* [AVAILABLE DATA]:
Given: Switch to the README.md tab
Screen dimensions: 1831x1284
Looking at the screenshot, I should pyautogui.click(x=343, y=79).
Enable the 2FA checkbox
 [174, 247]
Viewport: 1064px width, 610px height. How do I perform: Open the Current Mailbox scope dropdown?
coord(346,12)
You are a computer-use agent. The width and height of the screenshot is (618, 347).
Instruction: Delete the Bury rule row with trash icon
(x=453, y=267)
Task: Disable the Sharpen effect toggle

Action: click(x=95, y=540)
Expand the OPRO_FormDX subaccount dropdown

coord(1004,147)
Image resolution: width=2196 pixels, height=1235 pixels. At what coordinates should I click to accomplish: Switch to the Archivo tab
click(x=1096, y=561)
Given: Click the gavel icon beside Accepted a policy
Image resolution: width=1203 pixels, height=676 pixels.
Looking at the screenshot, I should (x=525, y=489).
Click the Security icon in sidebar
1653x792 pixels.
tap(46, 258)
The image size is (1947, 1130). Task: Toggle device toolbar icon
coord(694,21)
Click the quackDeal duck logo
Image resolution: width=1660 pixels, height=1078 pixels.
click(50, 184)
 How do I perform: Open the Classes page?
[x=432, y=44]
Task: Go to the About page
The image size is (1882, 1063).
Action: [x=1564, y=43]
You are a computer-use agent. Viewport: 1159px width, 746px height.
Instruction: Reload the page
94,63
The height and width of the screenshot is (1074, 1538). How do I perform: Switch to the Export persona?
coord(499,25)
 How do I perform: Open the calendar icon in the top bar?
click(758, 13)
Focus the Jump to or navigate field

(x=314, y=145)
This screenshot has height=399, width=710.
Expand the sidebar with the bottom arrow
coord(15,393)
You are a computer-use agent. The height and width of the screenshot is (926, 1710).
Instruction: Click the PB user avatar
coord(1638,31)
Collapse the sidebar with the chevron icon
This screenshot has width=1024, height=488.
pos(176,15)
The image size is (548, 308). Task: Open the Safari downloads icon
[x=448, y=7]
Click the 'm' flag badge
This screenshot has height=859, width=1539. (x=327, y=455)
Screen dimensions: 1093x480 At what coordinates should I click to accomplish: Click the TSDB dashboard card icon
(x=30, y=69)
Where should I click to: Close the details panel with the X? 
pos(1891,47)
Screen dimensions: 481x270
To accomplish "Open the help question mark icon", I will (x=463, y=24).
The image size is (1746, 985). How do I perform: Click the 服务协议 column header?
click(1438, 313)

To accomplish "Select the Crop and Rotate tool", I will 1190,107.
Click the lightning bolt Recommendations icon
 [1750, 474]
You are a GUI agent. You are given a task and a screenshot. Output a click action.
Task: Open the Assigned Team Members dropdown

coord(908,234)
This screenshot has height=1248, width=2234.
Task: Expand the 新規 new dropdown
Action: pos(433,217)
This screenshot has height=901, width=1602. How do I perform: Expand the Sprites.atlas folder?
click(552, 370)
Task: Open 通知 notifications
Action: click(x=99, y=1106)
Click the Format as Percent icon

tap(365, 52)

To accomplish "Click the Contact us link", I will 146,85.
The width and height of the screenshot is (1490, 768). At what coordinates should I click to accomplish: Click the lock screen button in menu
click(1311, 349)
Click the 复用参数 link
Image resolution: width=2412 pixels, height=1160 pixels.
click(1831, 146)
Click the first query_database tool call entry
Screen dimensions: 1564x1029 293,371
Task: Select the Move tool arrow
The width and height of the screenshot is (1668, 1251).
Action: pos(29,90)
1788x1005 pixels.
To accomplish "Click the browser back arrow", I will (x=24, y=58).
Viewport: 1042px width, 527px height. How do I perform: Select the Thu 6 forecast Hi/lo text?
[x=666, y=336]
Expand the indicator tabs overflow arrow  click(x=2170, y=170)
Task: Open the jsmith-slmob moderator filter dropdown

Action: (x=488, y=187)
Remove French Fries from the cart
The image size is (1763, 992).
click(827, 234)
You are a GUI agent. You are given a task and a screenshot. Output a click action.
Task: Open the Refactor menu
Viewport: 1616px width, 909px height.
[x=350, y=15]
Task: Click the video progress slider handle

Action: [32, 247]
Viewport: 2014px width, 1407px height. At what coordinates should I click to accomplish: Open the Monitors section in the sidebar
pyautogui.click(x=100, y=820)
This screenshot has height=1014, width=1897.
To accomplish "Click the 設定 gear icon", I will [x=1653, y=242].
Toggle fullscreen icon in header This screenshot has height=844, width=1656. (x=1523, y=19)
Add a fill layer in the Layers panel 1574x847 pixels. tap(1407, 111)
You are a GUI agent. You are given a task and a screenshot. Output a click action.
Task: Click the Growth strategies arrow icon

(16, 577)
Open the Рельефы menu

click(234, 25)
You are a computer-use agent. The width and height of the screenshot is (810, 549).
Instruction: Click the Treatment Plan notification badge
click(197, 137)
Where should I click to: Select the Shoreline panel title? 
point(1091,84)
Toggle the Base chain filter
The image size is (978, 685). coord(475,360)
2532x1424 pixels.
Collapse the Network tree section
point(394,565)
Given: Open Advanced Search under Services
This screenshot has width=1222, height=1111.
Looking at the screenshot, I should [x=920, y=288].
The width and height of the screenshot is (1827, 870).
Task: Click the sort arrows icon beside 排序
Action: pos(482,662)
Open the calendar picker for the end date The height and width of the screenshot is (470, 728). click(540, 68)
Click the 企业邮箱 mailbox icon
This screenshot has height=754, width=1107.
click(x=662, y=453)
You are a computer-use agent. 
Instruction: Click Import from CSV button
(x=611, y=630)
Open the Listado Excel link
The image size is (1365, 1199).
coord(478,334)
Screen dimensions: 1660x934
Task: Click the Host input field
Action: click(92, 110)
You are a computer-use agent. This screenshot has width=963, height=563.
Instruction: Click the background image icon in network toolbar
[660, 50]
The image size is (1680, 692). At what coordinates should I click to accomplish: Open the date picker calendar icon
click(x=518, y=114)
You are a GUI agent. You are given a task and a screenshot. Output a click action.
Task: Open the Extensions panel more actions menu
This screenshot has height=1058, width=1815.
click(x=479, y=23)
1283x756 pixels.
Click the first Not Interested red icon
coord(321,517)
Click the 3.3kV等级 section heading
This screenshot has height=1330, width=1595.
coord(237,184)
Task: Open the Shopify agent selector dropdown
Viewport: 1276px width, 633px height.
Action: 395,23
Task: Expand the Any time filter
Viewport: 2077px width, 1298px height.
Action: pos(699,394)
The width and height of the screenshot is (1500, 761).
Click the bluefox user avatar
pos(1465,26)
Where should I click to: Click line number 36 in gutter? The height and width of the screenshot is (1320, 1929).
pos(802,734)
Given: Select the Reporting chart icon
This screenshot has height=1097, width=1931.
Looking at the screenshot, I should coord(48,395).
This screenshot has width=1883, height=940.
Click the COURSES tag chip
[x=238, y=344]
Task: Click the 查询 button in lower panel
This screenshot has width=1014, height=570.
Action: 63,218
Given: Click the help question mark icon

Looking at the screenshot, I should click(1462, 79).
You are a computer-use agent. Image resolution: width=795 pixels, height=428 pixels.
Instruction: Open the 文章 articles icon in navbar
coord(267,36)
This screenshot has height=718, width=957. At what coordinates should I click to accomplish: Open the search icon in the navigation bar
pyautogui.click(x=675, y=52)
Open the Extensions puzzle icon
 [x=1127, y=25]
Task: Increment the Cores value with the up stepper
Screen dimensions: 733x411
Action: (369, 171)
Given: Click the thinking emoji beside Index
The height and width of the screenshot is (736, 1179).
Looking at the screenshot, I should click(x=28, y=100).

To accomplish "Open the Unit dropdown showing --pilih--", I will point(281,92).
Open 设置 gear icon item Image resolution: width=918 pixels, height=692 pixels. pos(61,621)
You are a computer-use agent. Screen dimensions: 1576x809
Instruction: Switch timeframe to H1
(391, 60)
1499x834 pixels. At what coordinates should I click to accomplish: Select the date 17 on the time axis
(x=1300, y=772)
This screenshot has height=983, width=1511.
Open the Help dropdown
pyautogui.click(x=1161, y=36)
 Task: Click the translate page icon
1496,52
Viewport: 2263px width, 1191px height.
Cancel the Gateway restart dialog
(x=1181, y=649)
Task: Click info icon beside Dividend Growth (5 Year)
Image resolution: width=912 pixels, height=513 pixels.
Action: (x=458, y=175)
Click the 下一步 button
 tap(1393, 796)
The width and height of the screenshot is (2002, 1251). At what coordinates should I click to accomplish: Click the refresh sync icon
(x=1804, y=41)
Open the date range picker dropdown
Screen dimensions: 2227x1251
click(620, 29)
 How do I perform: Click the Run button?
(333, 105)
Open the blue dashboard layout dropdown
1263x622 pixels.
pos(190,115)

* [WORK TO BE COMPLETED]: All lines from the line containing "The width and height of the screenshot is (2002, 1251)." through the end of the listing above are to be duplicated exactly; include both ends and nothing further.

* [SOLUTION BELOW]:
The width and height of the screenshot is (2002, 1251). At what coordinates should I click to accomplish: Click the refresh sync icon
(x=1804, y=41)
Open the date range picker dropdown
Screen dimensions: 2227x1251
click(620, 29)
 How do I perform: Click the Run button?
(333, 105)
Open the blue dashboard layout dropdown
1263x622 pixels.
pos(190,115)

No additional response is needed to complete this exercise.